# [SOURCE DATA]
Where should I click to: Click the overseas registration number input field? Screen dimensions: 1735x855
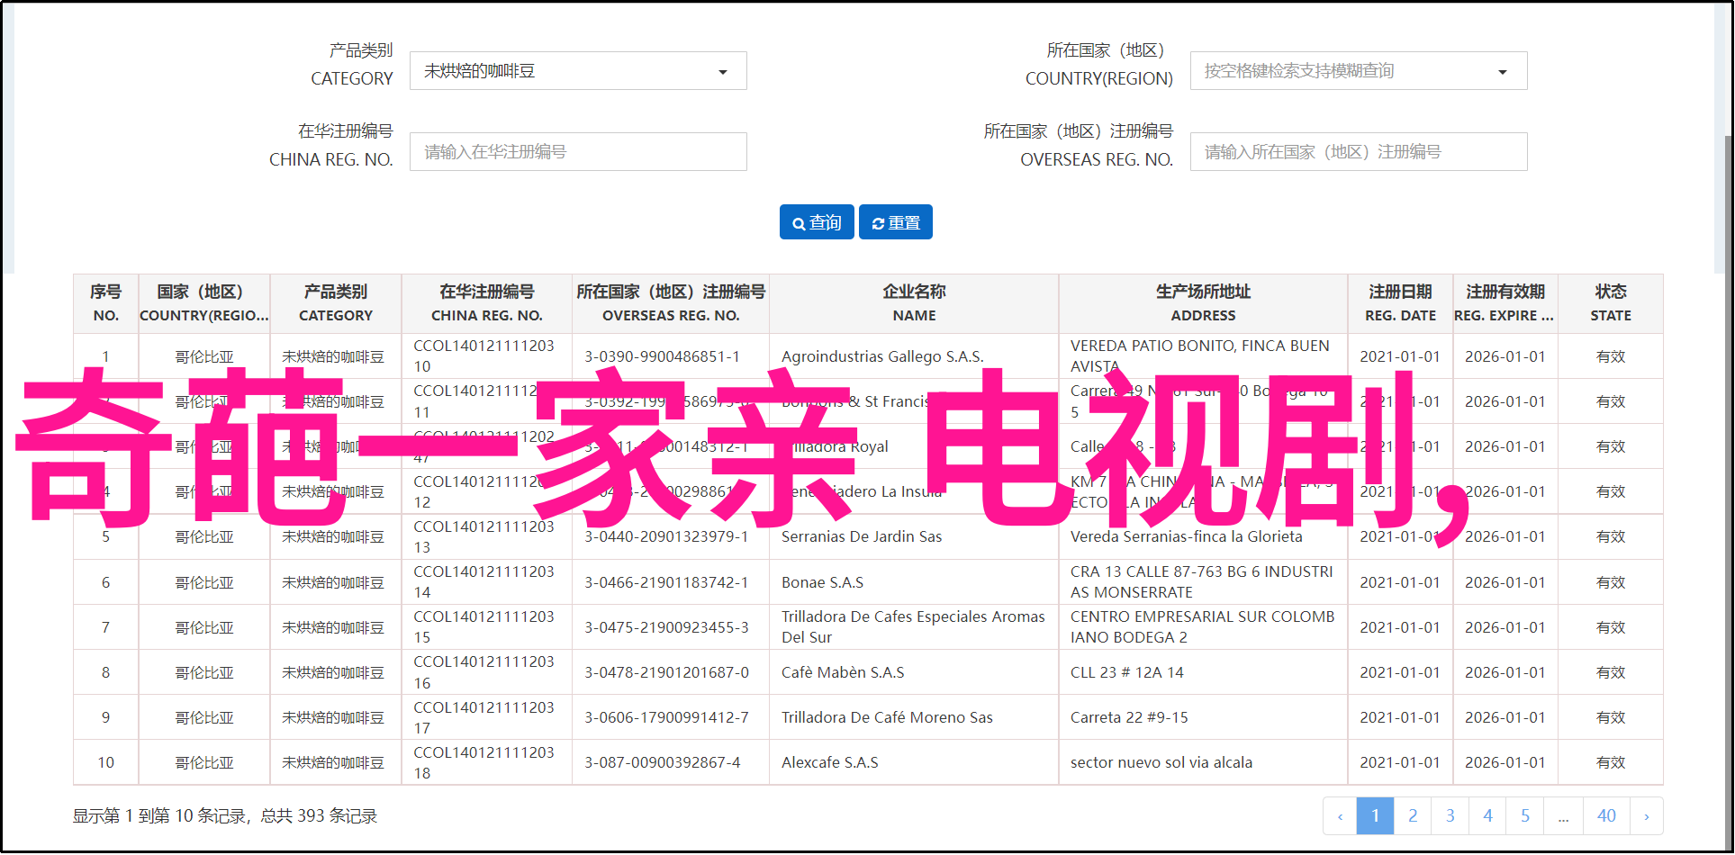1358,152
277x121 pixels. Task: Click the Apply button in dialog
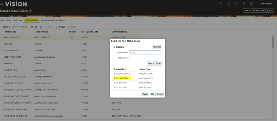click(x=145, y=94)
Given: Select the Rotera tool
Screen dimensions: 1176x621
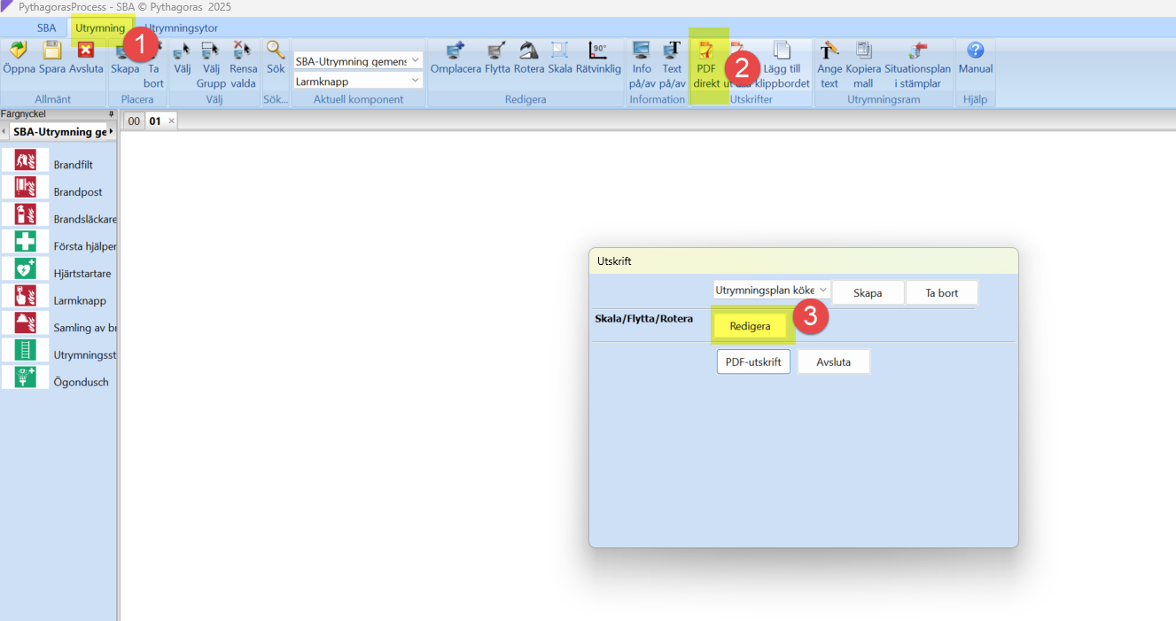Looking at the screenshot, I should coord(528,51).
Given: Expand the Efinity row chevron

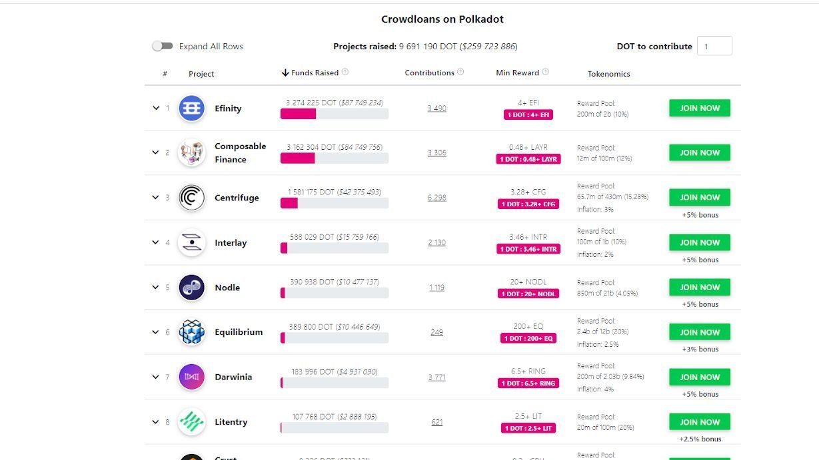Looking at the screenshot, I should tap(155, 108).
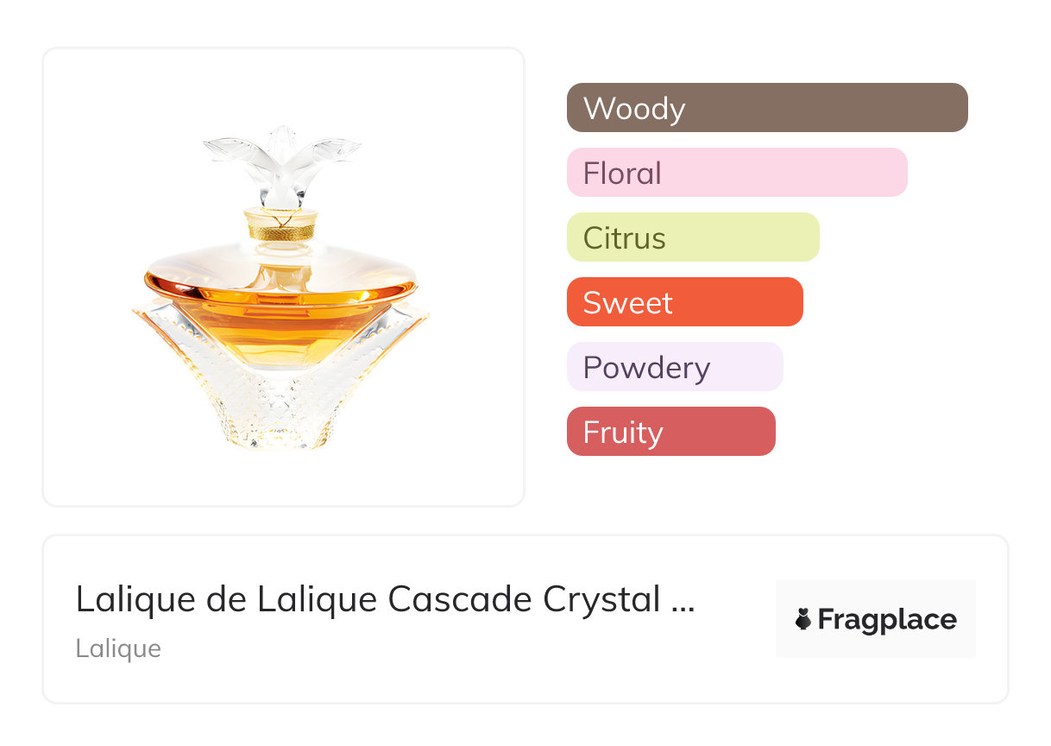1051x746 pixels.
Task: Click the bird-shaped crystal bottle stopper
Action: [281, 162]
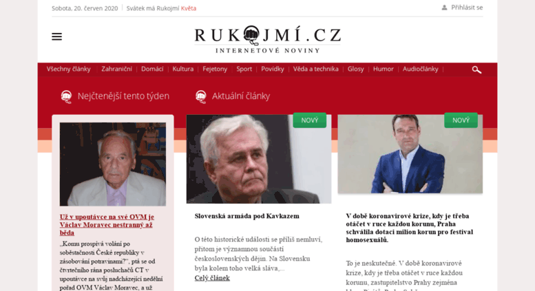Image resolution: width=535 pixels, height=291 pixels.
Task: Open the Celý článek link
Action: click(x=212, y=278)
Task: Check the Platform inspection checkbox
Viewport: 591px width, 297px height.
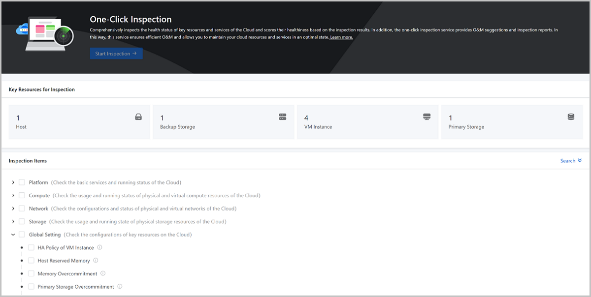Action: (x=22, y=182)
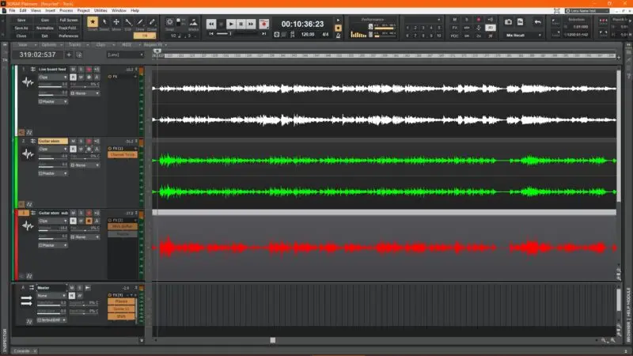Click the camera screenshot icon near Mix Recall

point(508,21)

# [TASK STATEMENT]
Your output should consist solely of the lines from the line containing "Given: Select the Rotera tool" through the last line of the entries, verbatim, minus any pictures.

# [WRITTEN SOLUTION]
Given: Select the Rotera tool
Screen dimensions: 1176x621
Looking at the screenshot, I should coord(528,51).
Given: Expand the Efinity row chevron

Looking at the screenshot, I should tap(155, 108).
1051x746 pixels.
Task: Click the bird-shaped crystal bottle stopper
Action: [281, 162]
Image resolution: width=535 pixels, height=291 pixels.
Task: Open the Celý článek link
Action: click(x=212, y=278)
Task: Check the Platform inspection checkbox
Viewport: 591px width, 297px height.
Action: (x=22, y=182)
Click the camera screenshot icon near Mix Recall

point(508,21)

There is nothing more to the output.